En 1944 j’étais dans la classe de M. Porte. Après que les sirènes se soient tues, on nous a fait descendre dans les caves pour nous mettre à l’abri en attendant que cesse l’alerte ou que nos parents viennent nous récupérer.
Nous étions tous calmes et sans crainte. Je jouais aux billes en équipe avec Paul Magand, un copain de ma classe... Un instituteur, M. Frappa est venu à la porte d’entrée de notre cave et nous a dit : « Les enfants, cette fois c’est pour nous, rangez-vous contre le mur. » J’ai obéi, la seule lampe qui éclairait la cave s’est éteinte et dans la même seconde une immense et magnifique lueur a enveloppé le maître. Je l’ai vu s’effondrer dans l’éclair, ce fut le noir et le silence.

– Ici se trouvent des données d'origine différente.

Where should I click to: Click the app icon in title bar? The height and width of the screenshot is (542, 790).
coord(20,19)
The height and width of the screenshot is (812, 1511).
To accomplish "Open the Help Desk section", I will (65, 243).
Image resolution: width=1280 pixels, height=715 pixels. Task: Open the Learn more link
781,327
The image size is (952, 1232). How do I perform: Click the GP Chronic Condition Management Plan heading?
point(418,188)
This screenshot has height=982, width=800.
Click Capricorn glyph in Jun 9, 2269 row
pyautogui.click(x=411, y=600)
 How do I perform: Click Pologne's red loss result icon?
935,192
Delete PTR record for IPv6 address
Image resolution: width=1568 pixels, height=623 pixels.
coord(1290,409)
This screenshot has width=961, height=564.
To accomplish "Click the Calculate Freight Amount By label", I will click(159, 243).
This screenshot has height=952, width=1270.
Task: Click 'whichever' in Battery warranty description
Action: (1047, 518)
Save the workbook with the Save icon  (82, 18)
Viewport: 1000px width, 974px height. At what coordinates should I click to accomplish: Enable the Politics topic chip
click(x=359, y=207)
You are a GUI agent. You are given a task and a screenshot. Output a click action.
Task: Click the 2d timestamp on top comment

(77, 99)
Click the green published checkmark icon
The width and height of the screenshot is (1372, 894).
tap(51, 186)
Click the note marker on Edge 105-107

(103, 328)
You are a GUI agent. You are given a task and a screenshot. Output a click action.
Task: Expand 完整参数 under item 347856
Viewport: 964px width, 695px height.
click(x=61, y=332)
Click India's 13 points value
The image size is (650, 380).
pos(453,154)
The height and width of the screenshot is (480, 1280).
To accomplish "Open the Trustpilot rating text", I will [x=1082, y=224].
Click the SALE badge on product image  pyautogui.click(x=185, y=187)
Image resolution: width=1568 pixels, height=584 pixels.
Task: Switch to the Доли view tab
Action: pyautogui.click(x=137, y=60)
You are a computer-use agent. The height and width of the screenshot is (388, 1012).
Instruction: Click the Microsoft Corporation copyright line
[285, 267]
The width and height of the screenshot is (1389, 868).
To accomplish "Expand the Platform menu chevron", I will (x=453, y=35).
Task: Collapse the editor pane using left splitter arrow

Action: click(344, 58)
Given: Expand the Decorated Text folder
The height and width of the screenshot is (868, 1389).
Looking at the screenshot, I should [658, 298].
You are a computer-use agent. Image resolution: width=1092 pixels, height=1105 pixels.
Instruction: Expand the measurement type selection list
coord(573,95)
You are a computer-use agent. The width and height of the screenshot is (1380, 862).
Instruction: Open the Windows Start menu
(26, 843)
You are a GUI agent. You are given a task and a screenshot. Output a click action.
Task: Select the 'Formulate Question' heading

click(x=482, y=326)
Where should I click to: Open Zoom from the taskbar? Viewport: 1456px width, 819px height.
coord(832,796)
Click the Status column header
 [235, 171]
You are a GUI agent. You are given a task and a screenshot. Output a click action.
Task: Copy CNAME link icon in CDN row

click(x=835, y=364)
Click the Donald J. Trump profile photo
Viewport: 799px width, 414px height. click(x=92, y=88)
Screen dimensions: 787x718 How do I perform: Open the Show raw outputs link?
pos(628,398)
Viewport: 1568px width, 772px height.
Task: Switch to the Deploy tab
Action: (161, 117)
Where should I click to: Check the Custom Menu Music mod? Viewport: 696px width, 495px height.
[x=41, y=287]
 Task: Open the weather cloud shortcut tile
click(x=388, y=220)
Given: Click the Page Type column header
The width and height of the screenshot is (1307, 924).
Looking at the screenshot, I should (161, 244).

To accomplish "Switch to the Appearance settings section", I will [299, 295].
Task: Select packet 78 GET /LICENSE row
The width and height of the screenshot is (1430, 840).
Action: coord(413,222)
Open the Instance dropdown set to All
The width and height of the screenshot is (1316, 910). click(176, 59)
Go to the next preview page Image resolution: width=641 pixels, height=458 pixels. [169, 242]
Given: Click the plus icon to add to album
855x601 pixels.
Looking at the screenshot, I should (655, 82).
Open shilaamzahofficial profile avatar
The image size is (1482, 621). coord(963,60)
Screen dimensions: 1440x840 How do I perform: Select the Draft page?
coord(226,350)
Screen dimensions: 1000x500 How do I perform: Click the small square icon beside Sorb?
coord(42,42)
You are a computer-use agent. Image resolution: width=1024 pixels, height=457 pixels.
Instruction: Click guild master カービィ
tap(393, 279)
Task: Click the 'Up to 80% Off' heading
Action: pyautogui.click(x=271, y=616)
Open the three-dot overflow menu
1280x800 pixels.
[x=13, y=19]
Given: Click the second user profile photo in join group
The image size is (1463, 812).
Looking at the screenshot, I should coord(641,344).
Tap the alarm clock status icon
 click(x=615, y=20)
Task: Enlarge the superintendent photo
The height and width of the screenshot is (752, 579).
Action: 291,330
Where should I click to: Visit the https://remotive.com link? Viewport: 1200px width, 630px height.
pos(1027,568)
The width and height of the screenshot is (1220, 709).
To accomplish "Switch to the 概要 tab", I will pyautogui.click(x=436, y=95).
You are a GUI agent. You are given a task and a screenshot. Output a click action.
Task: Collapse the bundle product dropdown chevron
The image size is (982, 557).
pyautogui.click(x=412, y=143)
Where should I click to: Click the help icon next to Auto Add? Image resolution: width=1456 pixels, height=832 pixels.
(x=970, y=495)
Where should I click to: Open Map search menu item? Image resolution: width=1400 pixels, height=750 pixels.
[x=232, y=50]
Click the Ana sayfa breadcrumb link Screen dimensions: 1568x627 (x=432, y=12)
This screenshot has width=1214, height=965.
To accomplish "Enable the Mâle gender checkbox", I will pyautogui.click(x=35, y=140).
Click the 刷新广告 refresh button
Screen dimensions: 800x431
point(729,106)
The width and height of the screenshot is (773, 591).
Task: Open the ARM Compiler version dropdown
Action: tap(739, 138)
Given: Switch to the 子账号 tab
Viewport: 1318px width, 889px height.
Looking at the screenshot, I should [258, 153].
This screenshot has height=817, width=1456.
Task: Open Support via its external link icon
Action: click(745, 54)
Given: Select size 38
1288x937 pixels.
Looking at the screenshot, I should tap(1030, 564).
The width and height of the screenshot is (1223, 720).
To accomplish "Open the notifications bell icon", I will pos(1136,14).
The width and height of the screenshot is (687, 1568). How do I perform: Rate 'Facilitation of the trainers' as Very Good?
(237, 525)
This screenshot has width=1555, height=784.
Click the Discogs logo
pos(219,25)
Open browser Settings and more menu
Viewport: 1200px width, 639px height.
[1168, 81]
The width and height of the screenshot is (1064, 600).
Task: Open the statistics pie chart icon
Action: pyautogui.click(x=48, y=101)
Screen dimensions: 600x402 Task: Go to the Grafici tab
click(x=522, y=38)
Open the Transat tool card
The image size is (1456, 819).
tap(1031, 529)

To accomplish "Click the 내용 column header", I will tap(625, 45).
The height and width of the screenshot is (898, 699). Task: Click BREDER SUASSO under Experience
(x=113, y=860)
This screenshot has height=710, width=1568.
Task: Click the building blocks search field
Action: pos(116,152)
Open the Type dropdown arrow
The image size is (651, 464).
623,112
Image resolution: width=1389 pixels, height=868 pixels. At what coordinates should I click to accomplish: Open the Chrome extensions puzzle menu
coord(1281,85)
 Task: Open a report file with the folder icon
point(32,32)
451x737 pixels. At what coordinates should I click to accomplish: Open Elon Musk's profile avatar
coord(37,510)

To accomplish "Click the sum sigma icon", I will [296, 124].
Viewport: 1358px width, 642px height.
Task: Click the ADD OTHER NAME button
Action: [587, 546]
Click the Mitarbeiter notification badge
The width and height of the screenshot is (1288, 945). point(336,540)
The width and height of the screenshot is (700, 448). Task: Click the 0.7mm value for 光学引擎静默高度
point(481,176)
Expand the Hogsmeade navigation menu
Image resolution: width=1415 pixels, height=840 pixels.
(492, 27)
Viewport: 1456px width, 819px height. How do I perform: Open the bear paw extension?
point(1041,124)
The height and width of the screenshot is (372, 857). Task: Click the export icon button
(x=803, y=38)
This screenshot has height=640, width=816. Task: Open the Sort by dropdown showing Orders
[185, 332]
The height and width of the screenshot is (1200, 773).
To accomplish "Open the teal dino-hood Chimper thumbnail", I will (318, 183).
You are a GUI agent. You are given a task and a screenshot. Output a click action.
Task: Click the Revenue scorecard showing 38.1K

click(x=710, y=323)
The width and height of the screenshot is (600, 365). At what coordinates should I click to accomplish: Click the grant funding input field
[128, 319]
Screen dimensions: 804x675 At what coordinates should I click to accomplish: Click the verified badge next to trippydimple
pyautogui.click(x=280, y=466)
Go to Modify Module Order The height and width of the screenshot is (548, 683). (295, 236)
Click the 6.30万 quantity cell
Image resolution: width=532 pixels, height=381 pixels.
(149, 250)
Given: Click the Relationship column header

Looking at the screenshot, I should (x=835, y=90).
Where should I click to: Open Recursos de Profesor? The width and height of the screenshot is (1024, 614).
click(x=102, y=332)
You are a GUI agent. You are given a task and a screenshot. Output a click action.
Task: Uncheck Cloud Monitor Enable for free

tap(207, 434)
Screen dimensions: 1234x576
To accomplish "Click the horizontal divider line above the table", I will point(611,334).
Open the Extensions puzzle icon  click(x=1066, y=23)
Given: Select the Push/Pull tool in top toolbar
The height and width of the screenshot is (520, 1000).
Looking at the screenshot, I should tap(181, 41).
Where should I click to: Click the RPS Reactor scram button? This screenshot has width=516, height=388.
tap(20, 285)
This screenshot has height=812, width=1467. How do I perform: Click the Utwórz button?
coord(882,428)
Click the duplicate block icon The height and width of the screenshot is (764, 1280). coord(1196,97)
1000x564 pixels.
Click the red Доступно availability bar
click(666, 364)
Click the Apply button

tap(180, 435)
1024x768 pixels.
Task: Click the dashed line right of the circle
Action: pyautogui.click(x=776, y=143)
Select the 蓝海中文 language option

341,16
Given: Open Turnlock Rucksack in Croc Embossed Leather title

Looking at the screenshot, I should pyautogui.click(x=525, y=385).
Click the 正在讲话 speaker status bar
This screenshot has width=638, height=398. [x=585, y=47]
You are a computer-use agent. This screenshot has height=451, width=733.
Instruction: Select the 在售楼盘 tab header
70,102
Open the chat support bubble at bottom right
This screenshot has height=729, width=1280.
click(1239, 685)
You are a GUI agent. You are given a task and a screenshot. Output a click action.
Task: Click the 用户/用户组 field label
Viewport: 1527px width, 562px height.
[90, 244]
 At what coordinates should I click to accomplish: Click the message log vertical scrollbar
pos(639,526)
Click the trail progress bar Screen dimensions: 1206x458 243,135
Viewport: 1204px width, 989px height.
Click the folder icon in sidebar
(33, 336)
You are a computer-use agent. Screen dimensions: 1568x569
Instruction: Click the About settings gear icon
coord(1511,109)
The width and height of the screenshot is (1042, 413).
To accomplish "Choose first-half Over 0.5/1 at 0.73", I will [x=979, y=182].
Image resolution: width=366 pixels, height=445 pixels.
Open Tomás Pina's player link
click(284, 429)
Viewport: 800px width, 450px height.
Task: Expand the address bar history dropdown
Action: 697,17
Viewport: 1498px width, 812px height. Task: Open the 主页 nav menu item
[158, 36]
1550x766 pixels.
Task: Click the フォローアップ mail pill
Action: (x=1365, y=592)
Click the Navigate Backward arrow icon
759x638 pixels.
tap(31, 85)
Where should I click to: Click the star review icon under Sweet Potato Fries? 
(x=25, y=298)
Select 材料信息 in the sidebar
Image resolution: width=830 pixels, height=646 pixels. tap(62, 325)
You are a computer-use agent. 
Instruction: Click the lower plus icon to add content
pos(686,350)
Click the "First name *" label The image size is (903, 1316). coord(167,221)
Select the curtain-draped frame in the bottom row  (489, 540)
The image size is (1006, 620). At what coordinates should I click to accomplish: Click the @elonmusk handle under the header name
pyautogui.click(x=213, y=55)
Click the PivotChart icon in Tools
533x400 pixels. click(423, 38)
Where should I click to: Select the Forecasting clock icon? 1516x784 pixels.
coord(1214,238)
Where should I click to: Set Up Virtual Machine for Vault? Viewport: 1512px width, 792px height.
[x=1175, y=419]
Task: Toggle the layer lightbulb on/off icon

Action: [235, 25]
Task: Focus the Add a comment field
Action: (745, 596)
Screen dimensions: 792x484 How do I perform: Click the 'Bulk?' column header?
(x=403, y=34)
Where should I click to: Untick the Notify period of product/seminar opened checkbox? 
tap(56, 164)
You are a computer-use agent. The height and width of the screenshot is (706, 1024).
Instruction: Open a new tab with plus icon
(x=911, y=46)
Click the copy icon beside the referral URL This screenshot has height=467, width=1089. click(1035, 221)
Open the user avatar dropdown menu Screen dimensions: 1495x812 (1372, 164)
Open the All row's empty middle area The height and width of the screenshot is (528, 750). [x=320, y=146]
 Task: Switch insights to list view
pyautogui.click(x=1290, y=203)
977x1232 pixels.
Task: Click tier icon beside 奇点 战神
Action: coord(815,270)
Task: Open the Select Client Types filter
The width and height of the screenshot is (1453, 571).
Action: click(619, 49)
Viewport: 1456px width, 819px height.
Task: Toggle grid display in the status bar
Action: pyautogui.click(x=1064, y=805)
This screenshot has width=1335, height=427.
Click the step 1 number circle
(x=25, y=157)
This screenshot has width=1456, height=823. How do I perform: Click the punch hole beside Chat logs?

A quatre ou cinq gamins, nous nous sommes tâtés et reconnus. Au-dessus de nos têtes, il y avait un trou clair, celui d’un soupirail ouvert, sur le coté duquel pendait un fils de fer arraché au béton. Grâce à ce câble nous nous sommes hissés chacun notre tour vers l’extérieur. J’étais, je le crois, le troisième rescapé, hélas derrière moi il n’y en eut pas beaucoup plus. Sortis à plat ventre de ce trou nous avons été accueillis par une brave marchande de journaux qui nous a conduit dans les champs de blés à la Cotonne. J’ai vu alors un de nos copains de quartier « le Dud Allemand » qui ramassait des hirondelles abattues par l’orage des bombes. j’ai vu les maisons effondrées, j’ai vu une femme assise sur le bord de la rue, qui d’une main protégeait son cabas à provisions et qui de l’autre contenait ses tripes qui débordaient de son ventre ouvert, J’ai vu le Loul Leydier avec son mollet arraché, c’était un grand, il avait onze ans.
Vision et situation surréalistes... Dans la seconde j’avais perdu mes copains, mes maîtres, mon école, mon quartier et je ne le savais pas encore, j’avais perdu ma maman tuée à l’angle des rues de Tardy et de Montferré.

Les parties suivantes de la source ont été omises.